Top of Excerpted text

There is method in Ludwig's mellowness. The Jari project is approaching the crucial second stage of development. The present pulp mill is planned eventually to turn out 750 metric tons daily, making it moderately large by world standards. If the project is to be fully successful, Ludwig needs to install another plant, which might process pulp into newsprint. Luckily, large deposits of kaolin, a white mineral used in papermaking, have been found on the Jari property.
Until now, in order to run the operation as a one-man show, Ludwig has even refused Brazilian tax credits that could have saved him roughly 50% of his own investment. However, since the next stage will cost $650 million to $750 million and perhaps much more, he is seeking to line up credit from American and European financial institutions.
He faces noisy opposition in Brazil.
The government requires him to sell all of his rice and most of his paper pulp within the country so that Brazil can save scarce foreign currency. But unless Ludwig can export to hard-currency countries, he will have a difficult time raising money.

Bottom of Excerpted text
Top of Information shown

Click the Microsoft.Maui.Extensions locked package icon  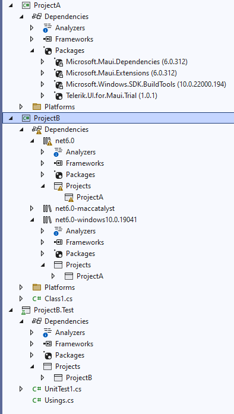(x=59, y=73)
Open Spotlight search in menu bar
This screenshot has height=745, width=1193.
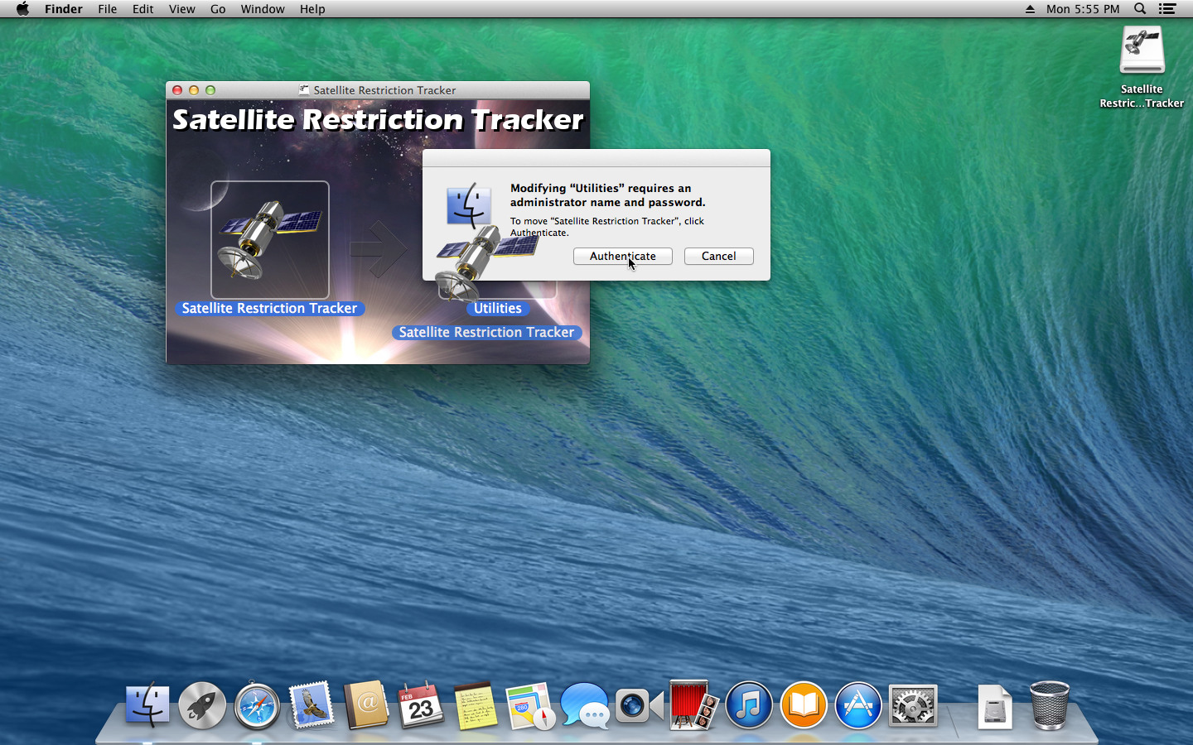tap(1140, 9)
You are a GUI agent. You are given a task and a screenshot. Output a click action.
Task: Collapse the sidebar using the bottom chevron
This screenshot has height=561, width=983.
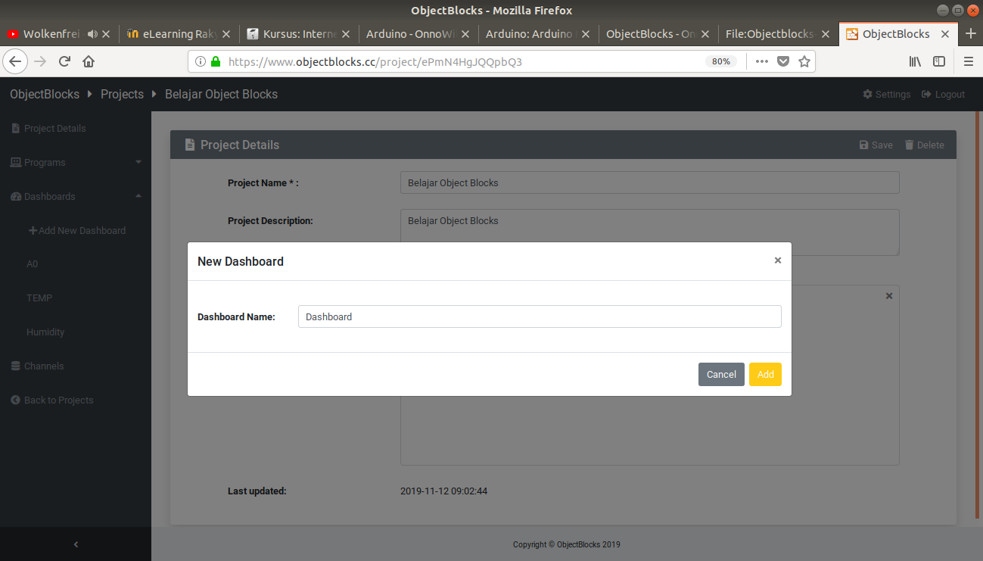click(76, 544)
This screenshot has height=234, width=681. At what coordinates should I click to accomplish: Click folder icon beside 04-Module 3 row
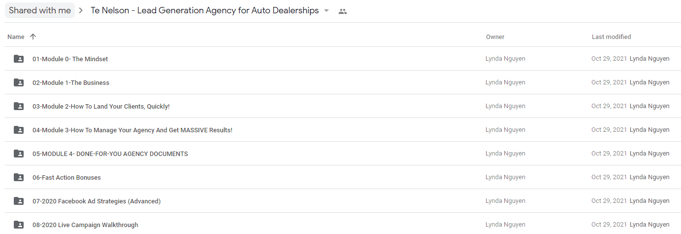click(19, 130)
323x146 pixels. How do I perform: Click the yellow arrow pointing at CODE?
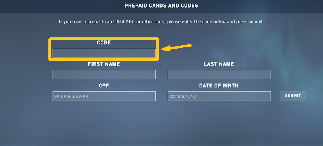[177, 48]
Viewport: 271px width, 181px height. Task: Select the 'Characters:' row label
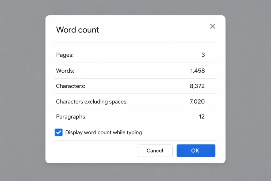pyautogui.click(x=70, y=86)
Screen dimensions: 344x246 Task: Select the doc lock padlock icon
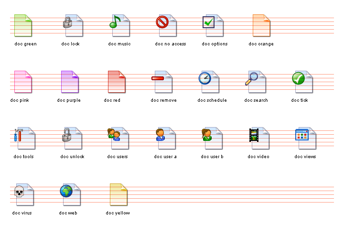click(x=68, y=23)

Bottom of Information shown
Top of Information shown

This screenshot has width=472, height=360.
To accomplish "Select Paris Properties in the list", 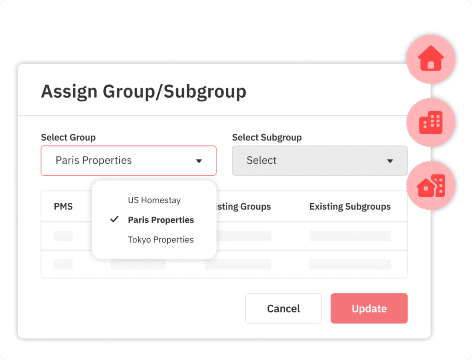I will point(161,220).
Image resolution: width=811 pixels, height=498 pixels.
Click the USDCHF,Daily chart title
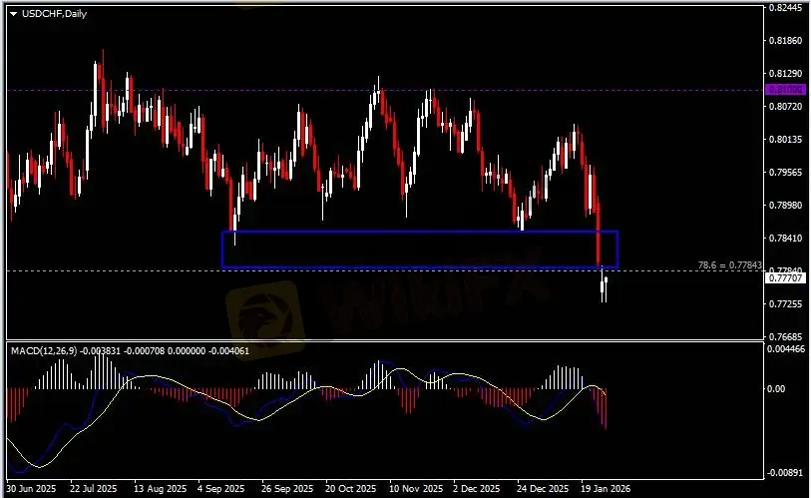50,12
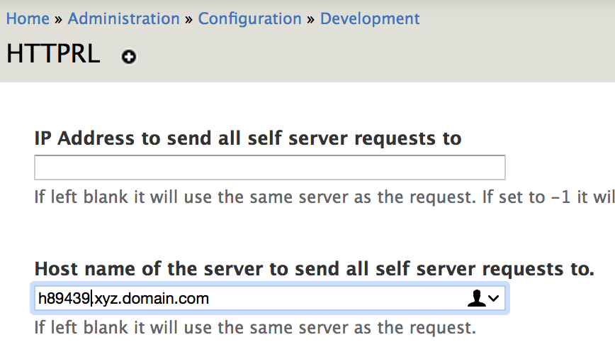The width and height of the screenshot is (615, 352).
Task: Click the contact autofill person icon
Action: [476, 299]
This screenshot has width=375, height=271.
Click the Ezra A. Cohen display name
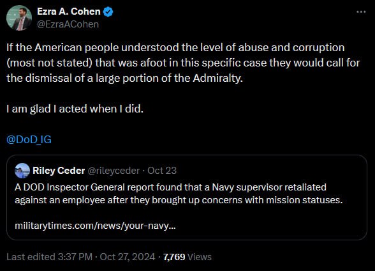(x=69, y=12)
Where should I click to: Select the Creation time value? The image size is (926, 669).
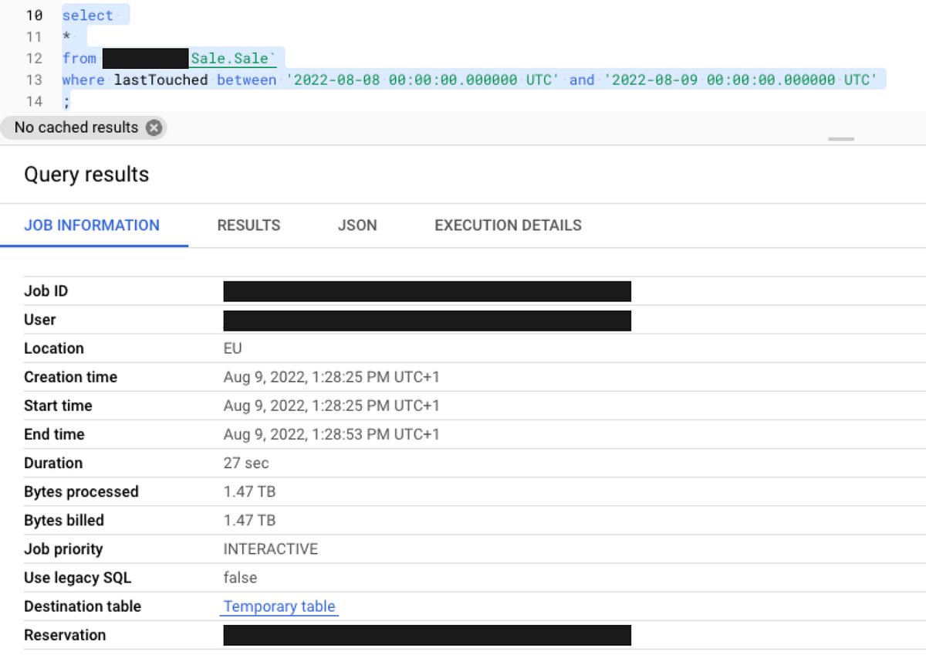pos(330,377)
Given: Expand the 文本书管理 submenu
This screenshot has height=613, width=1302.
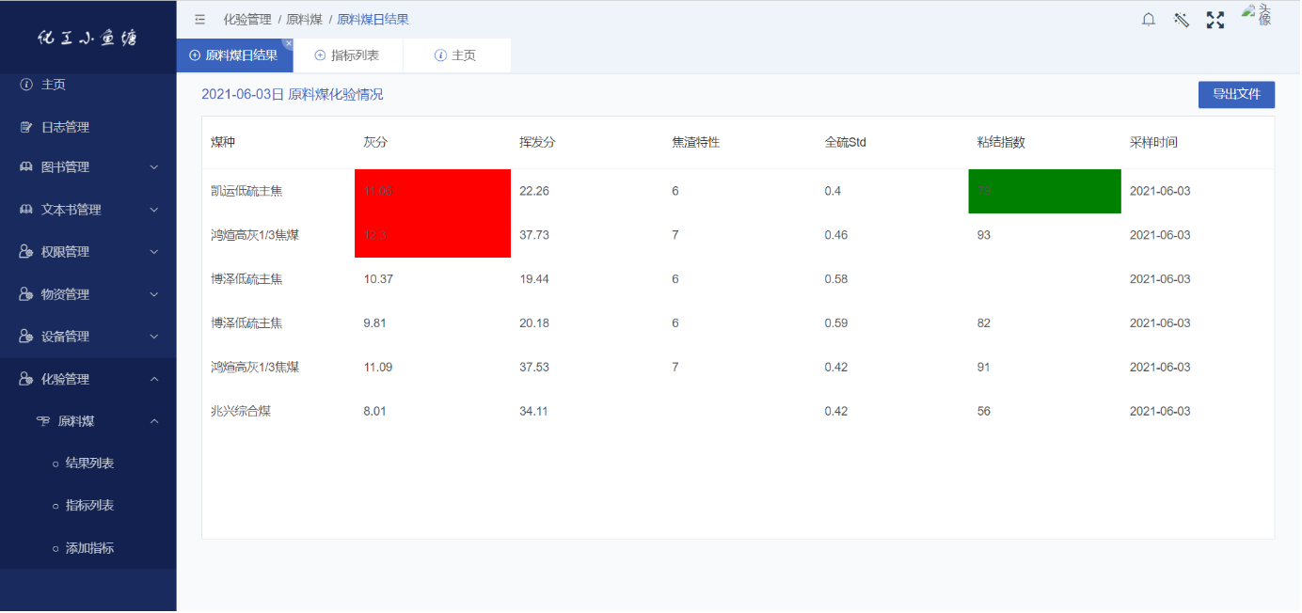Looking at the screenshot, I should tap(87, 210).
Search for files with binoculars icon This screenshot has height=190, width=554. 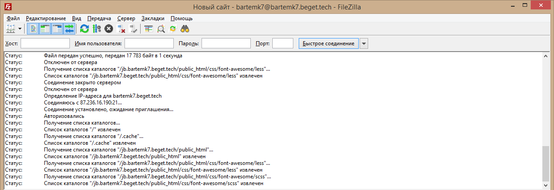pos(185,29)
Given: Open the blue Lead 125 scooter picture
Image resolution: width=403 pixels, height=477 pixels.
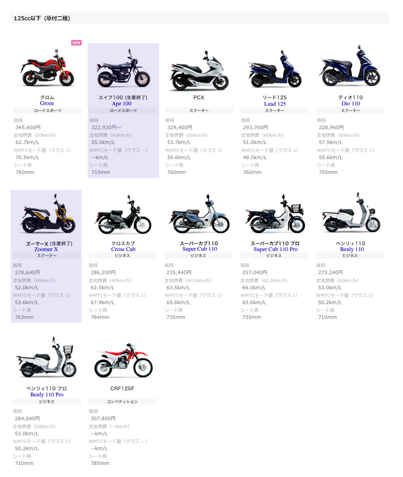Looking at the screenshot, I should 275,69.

Bottom of Information shown

The problem
Reproduce the passage on Ludwig's Jari project word for word, starting at "There is method" and ending at "European financial institutions.".

Exercise result
There is method in Ludwig's mellowness. The Jari project is approaching the crucial second stage of development. The present pulp mill is planned eventually to turn out 750 metric tons daily, making it moderately large by world standards. If the project is to be fully successful, Ludwig needs to install another plant, which might process pulp into newsprint. Luckily, large deposits of kaolin, a white mineral used in papermaking, have been found on the Jari property.
Until now, in order to run the operation as a one-man show, Ludwig has even refused Brazilian tax credits that could have saved him roughly 50% of his own investment. However, since the next stage will cost $650 million to $750 million and perhaps much more, he is seeking to line up credit from American and European financial institutions.